1. Strategy is a way to get to a set of goals under uncertain conditions and limited resources within a certain period of time

2. It can only be defined at a high level given the uncertainty , and there needs to be a plan for known trade offs

3. The plan to execute on it consequently need to be constantly refined as you learn more over time

4. It needs to be defined at the highest level of an organization since a good strategy needs a lot of decisions on allocation of scarce resources , the goals itself will need to be questioned , and the result of those decisions has to serve as a compass (as opposed to a map) for the rest of the team as they execute on it

5. It should leave plenty of room to improvise during execution.

The goals are fairly straight forward for the business I lead . Where I need to temper my enthusiasm is how many of those goals can I map to a bottoms up plan . It’s very easy to make too many assumptions and become over confident in attaining those goals – but that would be ignoring the simple idea that there is no strategy if there is no uncertainty ! The trick is to minimize uncertainty instead of eliminating it .

Then there is the constraint of limited resources . I have swung on either extremes of “constraints are good” VS “unconstrained is good” over the years . These days I am a believer that it’s best to acknowledge constraints right upfront – but then start challenging them from first principles to see if they are as real as they appear . When we don’t acknowledge real constraints , we end up saying ridiculous things like “it was a great strategy, but execution failed us”.

All strategies have an expiration date and I realize that over time – the shelf life is becoming shorter . What seems to work for me is an annual overhaul with quarterly tweaks . If operational results trend the wrong way – I don’t wait for the next year to overhaul the strategy though 🙂

The easiest way to communicate a strategy for me is in the form of a plan . Too high level and it gives the feeling of a “slogan on a banner” which gets you not a lot more than eye rolls . Too much detail and it gets tedious for everyone . So I run it by a few people to iterate and get it to a decent enough shape . No magic bullets have been found so far !

=-=-=-=-=

> **What to work on**
1) In the essay on strategy, what schedule for revising strategy does the writer say seems to work?
2) List the conditions that the first numbered point of the essay on strategy attaches to reaching a set of goals.
3) Resume the essay on strategy, starting after its final sentence.

=-=-=-=-=

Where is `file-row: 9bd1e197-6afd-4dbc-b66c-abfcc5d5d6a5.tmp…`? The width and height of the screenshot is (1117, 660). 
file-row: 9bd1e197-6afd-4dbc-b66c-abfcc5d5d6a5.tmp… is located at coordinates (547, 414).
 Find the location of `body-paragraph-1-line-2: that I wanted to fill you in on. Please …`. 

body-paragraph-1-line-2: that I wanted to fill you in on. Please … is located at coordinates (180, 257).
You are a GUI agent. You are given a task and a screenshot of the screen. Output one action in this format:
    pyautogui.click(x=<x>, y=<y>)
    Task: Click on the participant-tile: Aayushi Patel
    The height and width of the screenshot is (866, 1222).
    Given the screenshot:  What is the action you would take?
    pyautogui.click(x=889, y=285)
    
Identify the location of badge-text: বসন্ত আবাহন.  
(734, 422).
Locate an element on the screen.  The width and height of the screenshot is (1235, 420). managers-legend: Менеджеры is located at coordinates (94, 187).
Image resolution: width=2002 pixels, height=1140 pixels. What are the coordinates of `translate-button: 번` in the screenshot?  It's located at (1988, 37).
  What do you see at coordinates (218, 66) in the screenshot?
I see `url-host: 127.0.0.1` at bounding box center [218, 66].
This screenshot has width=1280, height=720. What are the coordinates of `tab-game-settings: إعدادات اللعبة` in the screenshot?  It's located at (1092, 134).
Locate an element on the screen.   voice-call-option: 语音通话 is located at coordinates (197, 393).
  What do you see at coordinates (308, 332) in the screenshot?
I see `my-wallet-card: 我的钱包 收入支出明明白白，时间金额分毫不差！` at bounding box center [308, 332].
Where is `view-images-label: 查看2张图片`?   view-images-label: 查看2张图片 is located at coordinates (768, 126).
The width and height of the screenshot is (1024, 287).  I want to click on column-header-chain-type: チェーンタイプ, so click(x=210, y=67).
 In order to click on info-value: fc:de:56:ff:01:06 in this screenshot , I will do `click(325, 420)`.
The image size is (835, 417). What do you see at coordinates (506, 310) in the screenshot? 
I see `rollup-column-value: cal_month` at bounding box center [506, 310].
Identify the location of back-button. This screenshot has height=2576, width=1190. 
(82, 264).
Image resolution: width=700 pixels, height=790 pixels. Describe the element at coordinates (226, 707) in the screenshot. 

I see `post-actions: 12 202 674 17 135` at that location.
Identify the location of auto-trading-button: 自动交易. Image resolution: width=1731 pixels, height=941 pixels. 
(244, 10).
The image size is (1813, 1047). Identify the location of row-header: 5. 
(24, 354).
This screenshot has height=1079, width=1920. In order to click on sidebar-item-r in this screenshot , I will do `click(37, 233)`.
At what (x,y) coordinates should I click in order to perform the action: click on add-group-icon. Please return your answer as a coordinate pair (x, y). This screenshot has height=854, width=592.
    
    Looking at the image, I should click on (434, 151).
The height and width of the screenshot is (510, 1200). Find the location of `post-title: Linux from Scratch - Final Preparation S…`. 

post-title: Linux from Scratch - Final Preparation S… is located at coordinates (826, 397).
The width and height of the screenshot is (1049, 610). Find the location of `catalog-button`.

=-=-=-=-=

> **Answer list**
1) An annual overhaul with quarterly tweaks.

2)
- Uncertain conditions
- Limited resources
- Within a certain period of time

3)
Iterations come in all sizes and are triggered by multiple factors . The most common reason is the variance during execution. But there could be really big factors like the economy going into a recession . The key here is to keep an eye for detail on operations, while also scanning the environment for changes .

Zooming in and out constantly takes a lot of time and energy – and this is one of the many reasons why you should constantly grow more leaders in your team. The more (and better) leaders you groom – the more you can focus yourself on fewer high impact decisions .

The last point I want to make here is on leaving room for everyone to make decisions during execution . There is no creativity in following explicit and prescriptive directions all the time . This is why I like to think of my job as providing a compass and not a map . Unless your team develops skills to make their own plans – and intelligently change them as required along the way – they will not develop as leaders !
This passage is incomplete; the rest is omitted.